- Data records:
>>>

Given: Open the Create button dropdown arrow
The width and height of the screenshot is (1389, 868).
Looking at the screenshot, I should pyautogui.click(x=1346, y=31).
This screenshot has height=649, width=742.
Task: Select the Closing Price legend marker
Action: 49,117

<<<

- What you will do:
Lay out each line of the data above as a JSON list of strings, with one string per line and no blank lines.

- Answer for this exercise:
[
  "Given: Open the Create button dropdown arrow",
  "The width and height of the screenshot is (1389, 868).",
  "Looking at the screenshot, I should pyautogui.click(x=1346, y=31).",
  "This screenshot has height=649, width=742.",
  "Task: Select the Closing Price legend marker",
  "Action: 49,117"
]